The last thing I want to do right now is look at beautiful, precious babies. But I notice Gabby is no longer behind me. She’s staring.

“We are going to start trying soon,” she says. She’s not even looking at me. She’s looking at the babies.

“What are we going to start trying to do?”

She looks at me as if I’m so stupid I’m embarrassing her. “No, Mark and I. We’re going to try to have a baby.”

“You want to have a kid?”

“Yeah,” she says. “I was going to ask what you thought when you got here, but I didn’t get a chance before the accident, and . . . and then, when you woke up . . .”

“Right,” I say. I don’t want her to say it out loud. The inference is enough. “But you think you’re ready? That’s so exciting!” My own ambivalence about a baby doesn’t, for a minute, take away from the joy of her having one. “A little half Gabby, half Mark,” I add. “Wow!”

“I know. It’s a really exciting thought. Super scary, too. But really exciting.”

“So you’ll be . . . doing the ol’ . . . actually, is there even a popular euphemism for trying to have a baby?”

“I don’t know,” she says. “But yes, we’ll be doing the ol’ . . .”

“Wow,” I say again. “I just can’t believe that we are old enough to
the point where you’re going to actually
try
to get pregnant.”

“I know,” she says. “You spend your whole life learning how
not
to get pregnant, and then, one day, you suddenly have to reverse all of that training.”
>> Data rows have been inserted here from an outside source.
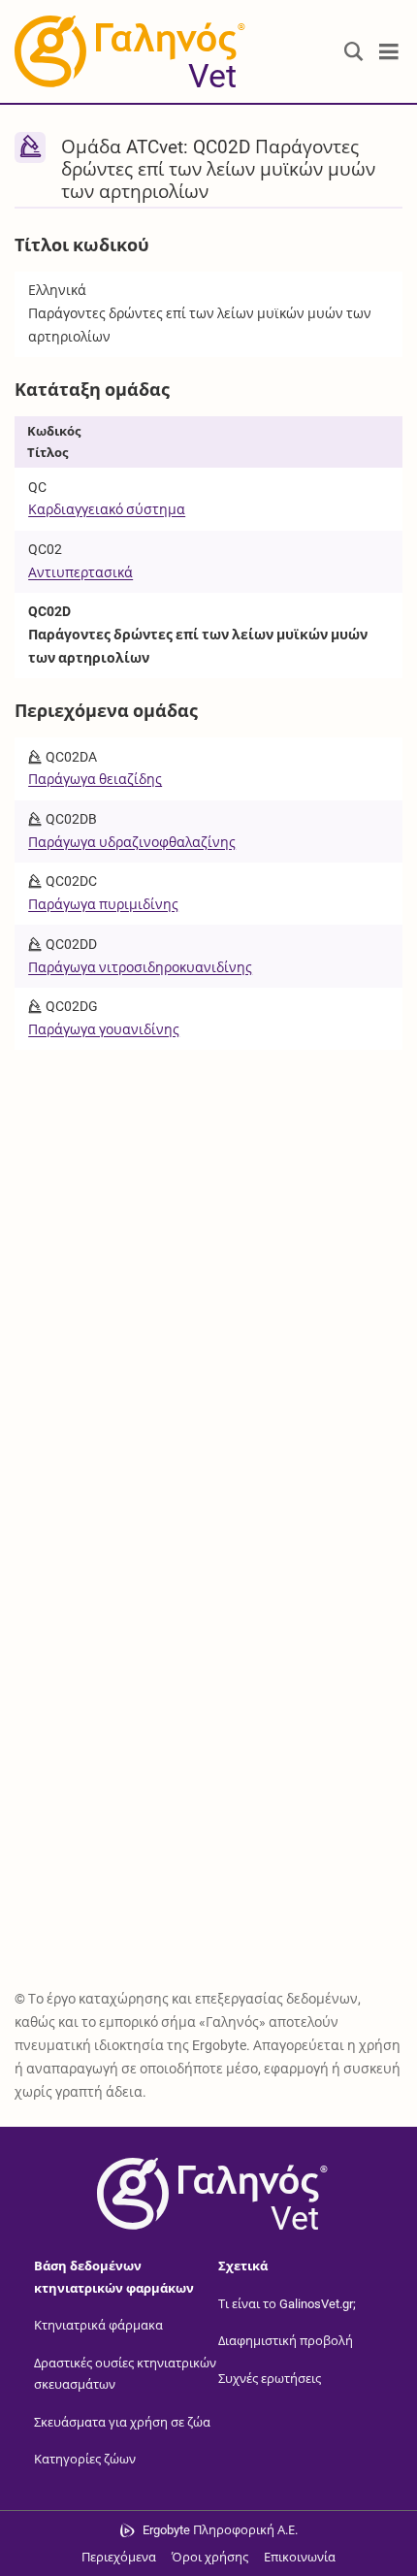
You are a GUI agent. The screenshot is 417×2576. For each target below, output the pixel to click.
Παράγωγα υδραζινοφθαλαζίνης (132, 842)
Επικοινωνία (300, 2557)
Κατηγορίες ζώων (85, 2459)
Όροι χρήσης (210, 2557)
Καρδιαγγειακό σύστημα (106, 509)
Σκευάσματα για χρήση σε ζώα (122, 2422)
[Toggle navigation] (388, 52)
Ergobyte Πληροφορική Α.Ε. (220, 2530)
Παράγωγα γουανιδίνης (103, 1029)
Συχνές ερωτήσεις (269, 2378)
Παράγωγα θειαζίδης (95, 779)
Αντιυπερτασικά (80, 572)
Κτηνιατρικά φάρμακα (98, 2325)
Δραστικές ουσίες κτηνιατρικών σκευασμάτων (125, 2374)
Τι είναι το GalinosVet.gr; (287, 2304)
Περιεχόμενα (118, 2557)
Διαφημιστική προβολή (285, 2340)
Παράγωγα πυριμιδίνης (103, 904)
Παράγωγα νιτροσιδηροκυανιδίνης (140, 967)
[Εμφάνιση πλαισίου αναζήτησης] (354, 52)
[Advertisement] (208, 1269)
“Well, this is awesome,” I say. “You and Mark are so good together. You’re going to be great parents.”

“Thank you,” she says, and squeezes my shoulder.

A nurse comes up to us. “Which one are you visiting?” she asks.

“Oh, no,” Gabby says. “Sorry. We are just lost. Can you point us back to general surgery?”

“Down the hall, take your first right, then your second left. You’ll see a vending machine. Follow that hall to the end, take a left . . .” The directions go on and on. Clearly, I took us much farther away than I meant to.